As of late, the Israel Tax Authority has published a relief on this matter, according to which payments may be transferred to foreign residents with exemption from deduction of tax at source; this, by signing a suitable declaration on the stated application at the bank: The Tax Authority has compiled an application where, with fulfillment of all of the following conditions, the exemption will be given automatically, with no need for approval by the income tax assessing office.
The payment is made to a treaty country resident, and to a bank account in a treaty country (on this matter we note that it has not been determined that the bank account and foreign resident must be in the same treaty country);
The payment is for one of the following: Investment in shares, real estate or other tangible asset, as well as a loan to a foreign resident (including a shareholder’s loan);
The application has been filled and kept by the bank, to be submitted to the Tax Authority by its request.
As part of the declaration, the transferor must confirm by signing that he is aware of the fact that the Tax Authority has the authority to determine deduction of tax at source in the case of any discrepancy between application details and actual transfer performed; in addition, the transferor must keep all references in connection with the transfer.
The definition of “treaty country” includes a list of 53 countries with which Israel has tax treaties. Since over the years, further tax treaties will been signed with additional countries, it is expected that this application form will be updated from time to time.
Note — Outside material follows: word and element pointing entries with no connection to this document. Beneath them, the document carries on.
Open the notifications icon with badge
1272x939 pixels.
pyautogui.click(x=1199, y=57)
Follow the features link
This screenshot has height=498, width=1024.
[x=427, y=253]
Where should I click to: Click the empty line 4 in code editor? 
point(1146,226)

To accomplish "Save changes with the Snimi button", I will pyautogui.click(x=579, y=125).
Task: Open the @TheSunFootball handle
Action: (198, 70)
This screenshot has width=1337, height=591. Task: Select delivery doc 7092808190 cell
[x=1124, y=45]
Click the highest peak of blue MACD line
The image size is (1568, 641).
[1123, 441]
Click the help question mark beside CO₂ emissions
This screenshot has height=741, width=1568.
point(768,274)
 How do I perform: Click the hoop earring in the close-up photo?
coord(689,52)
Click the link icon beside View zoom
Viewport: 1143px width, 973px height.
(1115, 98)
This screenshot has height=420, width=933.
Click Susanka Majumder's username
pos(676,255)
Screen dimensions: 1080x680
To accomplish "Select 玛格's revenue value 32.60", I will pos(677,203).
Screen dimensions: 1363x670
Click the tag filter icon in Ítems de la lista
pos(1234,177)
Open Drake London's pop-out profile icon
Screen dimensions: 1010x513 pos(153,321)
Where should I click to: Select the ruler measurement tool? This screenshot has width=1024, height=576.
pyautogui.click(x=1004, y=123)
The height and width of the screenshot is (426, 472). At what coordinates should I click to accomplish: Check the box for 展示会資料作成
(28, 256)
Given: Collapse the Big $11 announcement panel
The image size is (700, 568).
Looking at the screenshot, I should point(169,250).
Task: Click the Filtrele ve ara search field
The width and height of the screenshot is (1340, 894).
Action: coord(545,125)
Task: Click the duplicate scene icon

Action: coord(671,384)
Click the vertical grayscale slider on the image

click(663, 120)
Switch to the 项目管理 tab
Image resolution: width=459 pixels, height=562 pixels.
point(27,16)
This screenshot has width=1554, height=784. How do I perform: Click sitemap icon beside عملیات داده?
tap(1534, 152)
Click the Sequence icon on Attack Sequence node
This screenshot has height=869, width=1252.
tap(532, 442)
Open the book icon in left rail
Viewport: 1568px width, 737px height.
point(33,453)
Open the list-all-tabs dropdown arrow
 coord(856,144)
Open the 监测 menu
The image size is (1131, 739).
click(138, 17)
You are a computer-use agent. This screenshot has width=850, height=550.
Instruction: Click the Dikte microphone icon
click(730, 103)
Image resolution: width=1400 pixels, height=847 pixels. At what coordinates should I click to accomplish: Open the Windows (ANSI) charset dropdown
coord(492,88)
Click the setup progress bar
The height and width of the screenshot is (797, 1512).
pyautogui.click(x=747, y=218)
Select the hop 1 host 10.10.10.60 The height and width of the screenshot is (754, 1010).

It is not superfluous to note that in transfers such as these, liability for deduction of tax at source should not have been imposed on the banks in the first place, since in Israel these are not defined as taxable income of the recipient; hence, there are no legal grounds for imposing tax or tax at source on it. Nevertheless, we see fit to congratulate the Tax Authority on the courageous change in and reduction of the stated practice. This move will make conducting international business easier, and we hope it continues pursuing this trend. We can only hope it will be improved inversely as well – when receiving funds from abroad in Israel, despite the fact that this falls under jurisdiction of the IMPA – Israel Money Laundering and Terror Financing Authority.